20.07.2010 | 09:22 Uhr |

Kleine Handys bieten meist nur kleine Displays: LG hat dieses Gesetz auf den Kopf gestellt. Das LG GD880 mini punktet mit großem Bildschirm und anständiger Ausstattung. Hier lesen Sie den Test.

LG Electronics GD880 mini: Testbericht

Großes Display für das kleine Handy: LG GD880 mini
Vergrößern Großes Display für das kleine Handy: LG GD880 mini
© xyz xyz

Handyhersteller LG ist derjenige unter den Handy-Bauern mit der größten Design-Kompetenz. Das haben die Koreaner auch beim LG GD880 mini wieder bewiesen.

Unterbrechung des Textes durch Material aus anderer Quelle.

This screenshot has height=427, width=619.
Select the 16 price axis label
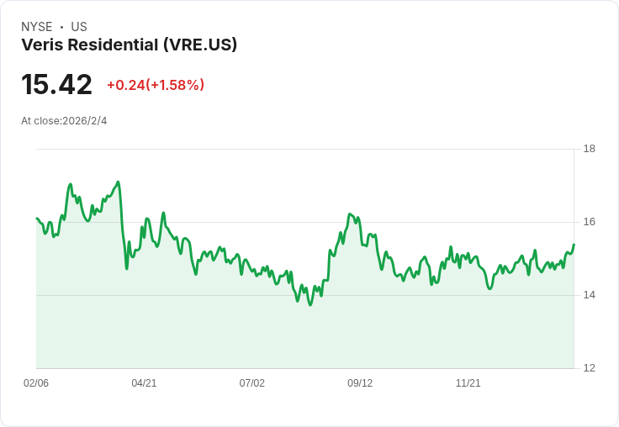(x=590, y=222)
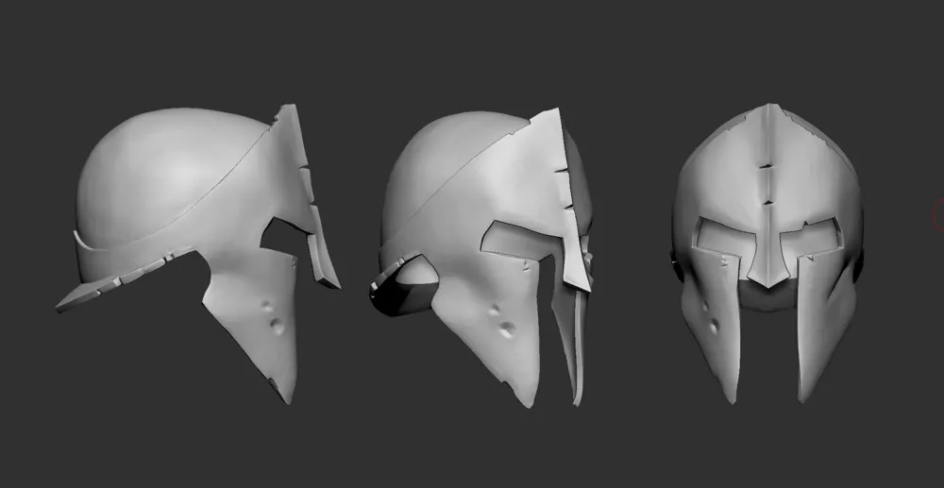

Hochwertig wirkt das Handy durch die seitlichen Metallblöcke. Zudem wird die Öffnung für die microSD-Karte mit einem Metallschieber geschützt. Das sieht edel aus und ist sehr angenehm zu bedienen. Auch die Oberkante, in der Lautsprecher und Front-Kamera stecken, ist aus robustem Aluminium. Nur Rückseite und Fuß des LG GDS880 mini bestehen aus Kunststoff. Hier sind die Antennen für eine gute Empfangsqualität verbaut.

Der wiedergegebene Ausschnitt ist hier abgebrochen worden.